Manche Konsument:innen essen ein Linsencurry anstelle von Fleisch, andere wollen nicht auf einen Burger verzichten. Es gibt alle Optionen. Man muss bei den Fleischalternativen allerdings lernen, sie richtig zuzubereiten. Aus pflanzenbasiertem Poulet etwa kann man wunderbare Gerichte kochen, aber man muss wissen, dass man sie anders würzen und kürzer kochen soll. Sie werden deshalb erst in Restaurants oder Kantinen angeboten, wo die Köch:innen geschult werden.
Bis anhin galt, dass gesunde Nahrungsmittel möglichst unverarbeitet, also möglichst nah am natürlichen Zustand belassen werden sollen. Ist die Nahrung aus dem Labor gleich gesund wie jene vom Acker?
Das galt lange, aber heute kann man das nicht mehr so pauschal sagen.
Wollen Konsument:innen Nahrung aus dem Labor oder aus Biotanks überhaupt essen?

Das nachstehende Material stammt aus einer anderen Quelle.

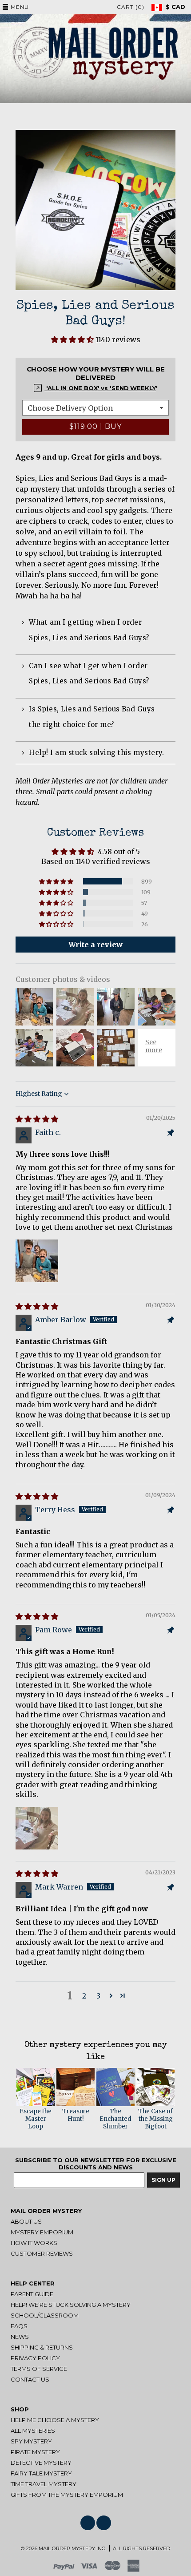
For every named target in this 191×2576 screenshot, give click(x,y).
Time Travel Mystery (43, 2483)
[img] (37, 1118)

Meine persönliche Meinung ist, dass sich auch unsere Haltung gegenüber Nahrungsmitteln entwickeln wird. Wir werden in absehbarer Zeit weltweit auf einer kleineren Fläche Nahrungsmittel für mehr Menschen anbauen und uns mit den Folgen auseinandersetzen müssen. Wenn die Konsument:innen die Zusammenhänge sehen, dann werden sie sich auch mit kultiviertem Fleisch auseinandersetzen. Für diese Produkte müssen wir mit einer glaubwürdigen Kommunikation das Vertrauen der Konsumenten gewinnen.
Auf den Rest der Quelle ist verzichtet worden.